How to complete this task:
The lines to reproduce from the material below are those from the one containing "Given: Click the green success checkmark icon" through the one containing "The height and", both included; write them out exactly and add nothing.

Material provided:
------------------------------------

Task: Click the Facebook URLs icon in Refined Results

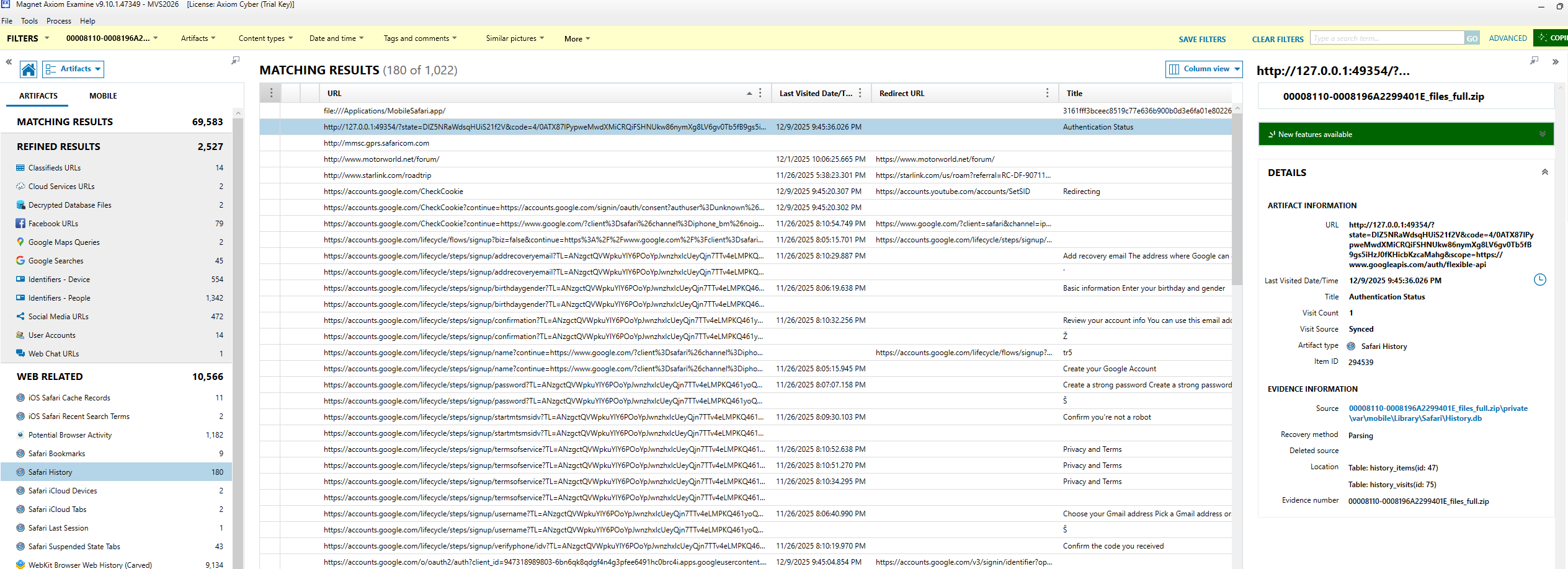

------------------------------------

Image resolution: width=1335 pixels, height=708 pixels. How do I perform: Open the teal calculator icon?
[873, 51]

------------------------------------

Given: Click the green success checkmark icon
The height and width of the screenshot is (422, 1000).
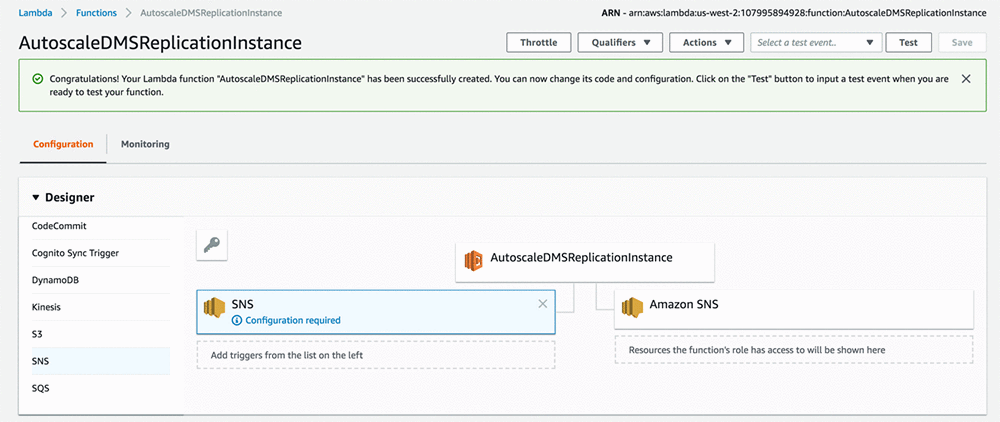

------------------------------------

Response to the exercise:
Given: Click the green success checkmark icon
The height and width of the screenshot is (422, 1000).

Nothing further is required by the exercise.